Congenital Scoliosis can be defined as a sideways curvature of the spine due to a deformity present at birth. This means that the child’s spinal cord did not develop properly doing the initial four to five months of fetal growth. The condition is characterized by a twisted or rotated spine, which usually resembles the letter ‘C’ or ‘S’. Though the deformity is innate, the symptoms may not become apparent until the child attains adolescence.
Causes
- One or more of the spinal vertebrae may form partially or completely fail to develop
- Bones may not get separated as they should be
- Absence of one or more bones in the spine
- Formation of compensatory curves in the spine to balance the Scoliotic curves
Symptoms
- Tilted or uneven shoulders
- The one-shoulder blade may protrude more than the other
- The head or upper body may tilt to either side
- One hip may be higher than another
- Uneven waistline
- Tilted pelvis
- The prominence of ribs on one side
Diagnosis
To diagnose Congenital Scoliosis, the spine surgeon may evaluate the child’s medical and family history. He may conduct a physical examination to look for the apparent symptoms. He may also check the reflexes in the abdomen and legs to rule out any nerve problem. Imaging tests such as X-ray, CT scan, MRI and ultrasound may be performed to detect the exact abnormality that has led to the development of Scoliosis.
Treatment
If the scoliotic curve is much not significant, the spine specialist may monitor its progression by conducting X-rays every few months during the growing years. Braces or cast may be used to treat a curve between 25 and 40 degrees. It may help to reduce the pressure on the spine and keep it in a more aligned position.

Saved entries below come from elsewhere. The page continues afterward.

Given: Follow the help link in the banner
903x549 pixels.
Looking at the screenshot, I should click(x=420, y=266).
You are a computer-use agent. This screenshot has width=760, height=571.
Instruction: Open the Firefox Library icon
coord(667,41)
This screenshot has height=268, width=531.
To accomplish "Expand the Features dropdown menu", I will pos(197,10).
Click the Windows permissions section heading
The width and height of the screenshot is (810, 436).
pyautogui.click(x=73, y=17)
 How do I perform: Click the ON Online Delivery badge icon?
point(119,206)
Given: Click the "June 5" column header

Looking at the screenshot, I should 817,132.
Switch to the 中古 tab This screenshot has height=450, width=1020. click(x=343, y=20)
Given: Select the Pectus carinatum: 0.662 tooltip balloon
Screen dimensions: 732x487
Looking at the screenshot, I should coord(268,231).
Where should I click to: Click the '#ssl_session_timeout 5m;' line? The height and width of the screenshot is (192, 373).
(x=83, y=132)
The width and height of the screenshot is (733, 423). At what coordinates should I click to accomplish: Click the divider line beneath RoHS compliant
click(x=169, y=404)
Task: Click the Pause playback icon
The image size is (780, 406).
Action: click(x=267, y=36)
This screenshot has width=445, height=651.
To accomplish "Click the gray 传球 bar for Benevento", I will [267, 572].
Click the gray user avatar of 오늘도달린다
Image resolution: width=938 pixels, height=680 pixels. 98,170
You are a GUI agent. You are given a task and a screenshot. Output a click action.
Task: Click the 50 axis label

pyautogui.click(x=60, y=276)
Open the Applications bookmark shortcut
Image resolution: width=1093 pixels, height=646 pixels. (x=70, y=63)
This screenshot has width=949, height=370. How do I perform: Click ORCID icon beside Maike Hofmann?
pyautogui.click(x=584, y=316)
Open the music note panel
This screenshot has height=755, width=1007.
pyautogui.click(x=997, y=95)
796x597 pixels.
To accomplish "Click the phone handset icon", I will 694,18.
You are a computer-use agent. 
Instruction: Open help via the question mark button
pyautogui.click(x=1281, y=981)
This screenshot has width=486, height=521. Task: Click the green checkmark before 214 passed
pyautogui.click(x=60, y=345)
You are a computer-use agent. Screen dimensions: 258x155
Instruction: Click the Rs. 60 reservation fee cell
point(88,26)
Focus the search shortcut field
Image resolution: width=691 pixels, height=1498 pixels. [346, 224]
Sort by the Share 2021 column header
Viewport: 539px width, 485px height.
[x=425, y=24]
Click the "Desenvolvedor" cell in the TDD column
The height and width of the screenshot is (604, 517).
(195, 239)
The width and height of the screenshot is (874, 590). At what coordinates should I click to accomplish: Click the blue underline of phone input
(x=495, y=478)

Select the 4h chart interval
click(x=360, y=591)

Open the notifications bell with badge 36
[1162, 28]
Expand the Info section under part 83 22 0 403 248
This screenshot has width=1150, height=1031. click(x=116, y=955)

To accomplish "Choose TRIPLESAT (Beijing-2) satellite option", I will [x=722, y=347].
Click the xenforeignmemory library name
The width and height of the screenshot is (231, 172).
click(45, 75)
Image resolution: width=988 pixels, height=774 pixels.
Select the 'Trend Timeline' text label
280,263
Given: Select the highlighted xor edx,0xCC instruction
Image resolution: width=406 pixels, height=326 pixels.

Surgical intervention may be required for children who:
- Have significantly abnormal curves
- Have curves that are worsening with growth
- Have developed an abnormality of the spine
- Are experiencing neurological problems, weakness, numbness or a loss of coordination due to the deformity
The spine surgeon may recommend spinal fusion to join the underdeveloped vertebrae so that they heal into a single bone. If the child is young, a ‘growing’ rod may be attached to the spine above and below the curve. After every few months, the surgeon may lengthen the rod to allow continued growth of the spine. Once the child has completely grown, a spinal fusion may be performed.